Why Alfapass chose nextAuth
nextAuth came on Alfapass’ radar through another use case. One of its employees knew that nextAuth provided KU Leuven with a mobile authentication solution and contacted us for a preliminary discussion.
“We needed a solution that excels in usability and maintains the highest security standards. On top of that, the new solution had to guarantee non-repudiation and admissibility of all authentications.”
nextAuth checked all these boxes and provided Alfapass with a mobile passwordless MFA solution tailored to their needs.
What nextAuth provided Alfapass with
- 45.000+ end users can now access a locker, a vehicle, a terminal or any other building with a fingerprint or face scan on their phone.
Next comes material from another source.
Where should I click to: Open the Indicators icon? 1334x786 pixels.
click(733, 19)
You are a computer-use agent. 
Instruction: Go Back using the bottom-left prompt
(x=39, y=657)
- The private key -which is securely stored on their mobile device (something you have)- is combined with a custom implementation of a biometrics SDK in the MyAlfapass mobile app, preventing interception—the users’ mobile phone accounts as a full-fledged factor of the authentication setup.
- New employees and one-off visitors can now quickly onboard thanks to nextAuth’s mobile SDK, which complements Alfapass’ existing onboarding process.
- The users’ data are now protected by a more secure authentication method. On top of that, nextAuth’s technology minimises the risk of unauthorised access, protects app-backend communication with an extra encryption layer and guarantees non-repudiation of all authentications.
- The nextAuth IdP and RESTful API enabled ACA IT and Alfapass to implement our software into their systems seamlessly and manage all authentication processes without friction.